● Exercise
The expected reply is all of the data, returned exactly.

● The records

☆ ☆ ☆

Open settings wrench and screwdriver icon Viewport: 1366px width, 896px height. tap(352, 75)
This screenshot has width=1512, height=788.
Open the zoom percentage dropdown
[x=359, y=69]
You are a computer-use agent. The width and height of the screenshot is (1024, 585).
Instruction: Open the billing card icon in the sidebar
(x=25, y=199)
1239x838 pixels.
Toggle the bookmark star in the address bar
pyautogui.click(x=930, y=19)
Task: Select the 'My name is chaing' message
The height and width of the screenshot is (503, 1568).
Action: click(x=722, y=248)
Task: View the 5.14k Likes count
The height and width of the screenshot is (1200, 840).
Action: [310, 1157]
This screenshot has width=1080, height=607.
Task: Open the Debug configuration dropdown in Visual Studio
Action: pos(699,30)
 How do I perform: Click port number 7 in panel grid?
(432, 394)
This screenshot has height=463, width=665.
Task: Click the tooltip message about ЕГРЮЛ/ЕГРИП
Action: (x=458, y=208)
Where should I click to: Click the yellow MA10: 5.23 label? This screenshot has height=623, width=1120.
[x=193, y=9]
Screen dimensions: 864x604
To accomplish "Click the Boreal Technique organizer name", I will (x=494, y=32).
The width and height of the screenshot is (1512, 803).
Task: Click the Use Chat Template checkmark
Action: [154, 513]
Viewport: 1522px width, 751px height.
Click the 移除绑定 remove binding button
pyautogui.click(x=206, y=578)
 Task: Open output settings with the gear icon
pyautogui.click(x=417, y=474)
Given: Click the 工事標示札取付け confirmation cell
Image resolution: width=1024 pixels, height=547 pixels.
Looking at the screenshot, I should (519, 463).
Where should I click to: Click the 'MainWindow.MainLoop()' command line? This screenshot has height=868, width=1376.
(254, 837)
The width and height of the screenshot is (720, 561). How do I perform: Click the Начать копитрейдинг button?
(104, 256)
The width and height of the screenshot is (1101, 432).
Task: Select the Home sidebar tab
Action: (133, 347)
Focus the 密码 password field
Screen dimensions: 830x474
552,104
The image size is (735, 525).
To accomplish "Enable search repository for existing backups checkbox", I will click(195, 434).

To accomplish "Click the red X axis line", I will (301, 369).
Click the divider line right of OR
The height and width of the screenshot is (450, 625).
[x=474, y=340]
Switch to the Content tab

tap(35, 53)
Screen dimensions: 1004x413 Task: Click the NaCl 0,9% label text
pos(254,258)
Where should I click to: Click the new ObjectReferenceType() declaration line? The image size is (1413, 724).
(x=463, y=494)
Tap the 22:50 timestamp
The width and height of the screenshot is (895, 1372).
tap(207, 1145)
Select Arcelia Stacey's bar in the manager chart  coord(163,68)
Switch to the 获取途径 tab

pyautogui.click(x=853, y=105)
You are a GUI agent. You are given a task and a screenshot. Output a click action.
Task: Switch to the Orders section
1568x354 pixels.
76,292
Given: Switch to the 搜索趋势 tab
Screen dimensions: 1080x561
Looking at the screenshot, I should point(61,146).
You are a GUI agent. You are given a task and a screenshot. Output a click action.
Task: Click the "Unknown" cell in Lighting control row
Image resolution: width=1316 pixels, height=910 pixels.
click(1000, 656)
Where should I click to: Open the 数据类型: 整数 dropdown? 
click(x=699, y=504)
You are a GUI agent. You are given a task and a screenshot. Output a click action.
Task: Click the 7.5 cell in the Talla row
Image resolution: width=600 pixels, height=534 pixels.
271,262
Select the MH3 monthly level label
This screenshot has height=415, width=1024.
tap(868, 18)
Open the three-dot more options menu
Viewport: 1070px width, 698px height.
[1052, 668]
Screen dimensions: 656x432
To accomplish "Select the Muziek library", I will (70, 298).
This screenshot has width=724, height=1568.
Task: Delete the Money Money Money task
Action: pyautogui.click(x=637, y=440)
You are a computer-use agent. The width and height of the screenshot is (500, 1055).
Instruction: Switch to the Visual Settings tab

☆ ☆ ☆

● Task answer
Open settings wrench and screwdriver icon Viewport: 1366px width, 896px height. tap(352, 75)
This screenshot has width=1512, height=788.
Open the zoom percentage dropdown
[x=359, y=69]
You are a computer-use agent. The width and height of the screenshot is (1024, 585).
Instruction: Open the billing card icon in the sidebar
(x=25, y=199)
1239x838 pixels.
Toggle the bookmark star in the address bar
pyautogui.click(x=930, y=19)
Task: Select the 'My name is chaing' message
The height and width of the screenshot is (503, 1568).
Action: click(x=722, y=248)
Task: View the 5.14k Likes count
The height and width of the screenshot is (1200, 840).
Action: [310, 1157]
This screenshot has width=1080, height=607.
Task: Open the Debug configuration dropdown in Visual Studio
Action: pos(699,30)
 How do I perform: Click port number 7 in panel grid?
(432, 394)
This screenshot has height=463, width=665.
Task: Click the tooltip message about ЕГРЮЛ/ЕГРИП
Action: (x=458, y=208)
Where should I click to: Click the yellow MA10: 5.23 label? This screenshot has height=623, width=1120.
[x=193, y=9]
Screen dimensions: 864x604
To accomplish "Click the Boreal Technique organizer name", I will (x=494, y=32).
The width and height of the screenshot is (1512, 803).
Task: Click the Use Chat Template checkmark
Action: [154, 513]
Viewport: 1522px width, 751px height.
Click the 移除绑定 remove binding button
pyautogui.click(x=206, y=578)
 Task: Open output settings with the gear icon
pyautogui.click(x=417, y=474)
Given: Click the 工事標示札取付け confirmation cell
Image resolution: width=1024 pixels, height=547 pixels.
Looking at the screenshot, I should (519, 463).
Where should I click to: Click the 'MainWindow.MainLoop()' command line? This screenshot has height=868, width=1376.
(254, 837)
The width and height of the screenshot is (720, 561). How do I perform: Click the Начать копитрейдинг button?
(104, 256)
The width and height of the screenshot is (1101, 432).
Task: Select the Home sidebar tab
Action: (133, 347)
Focus the 密码 password field
Screen dimensions: 830x474
552,104
The image size is (735, 525).
To accomplish "Enable search repository for existing backups checkbox", I will click(195, 434).

To accomplish "Click the red X axis line", I will (301, 369).
Click the divider line right of OR
The height and width of the screenshot is (450, 625).
[x=474, y=340]
Switch to the Content tab

tap(35, 53)
Screen dimensions: 1004x413 Task: Click the NaCl 0,9% label text
pos(254,258)
Where should I click to: Click the new ObjectReferenceType() declaration line? The image size is (1413, 724).
(x=463, y=494)
Tap the 22:50 timestamp
The width and height of the screenshot is (895, 1372).
tap(207, 1145)
Select Arcelia Stacey's bar in the manager chart  coord(163,68)
Switch to the 获取途径 tab

pyautogui.click(x=853, y=105)
You are a GUI agent. You are given a task and a screenshot. Output a click action.
Task: Switch to the Orders section
1568x354 pixels.
76,292
Given: Switch to the 搜索趋势 tab
Screen dimensions: 1080x561
Looking at the screenshot, I should point(61,146).
You are a GUI agent. You are given a task and a screenshot. Output a click action.
Task: Click the "Unknown" cell in Lighting control row
Image resolution: width=1316 pixels, height=910 pixels.
click(1000, 656)
Where should I click to: Open the 数据类型: 整数 dropdown? 
click(x=699, y=504)
You are a GUI agent. You are given a task and a screenshot. Output a click action.
Task: Click the 7.5 cell in the Talla row
Image resolution: width=600 pixels, height=534 pixels.
271,262
Select the MH3 monthly level label
This screenshot has height=415, width=1024.
tap(868, 18)
Open the three-dot more options menu
Viewport: 1070px width, 698px height.
[1052, 668]
Screen dimensions: 656x432
To accomplish "Select the Muziek library", I will (70, 298).
This screenshot has width=724, height=1568.
Task: Delete the Money Money Money task
Action: pyautogui.click(x=637, y=440)
You are a computer-use agent. The width and height of the screenshot is (500, 1055).
Instruction: Switch to the Visual Settings tab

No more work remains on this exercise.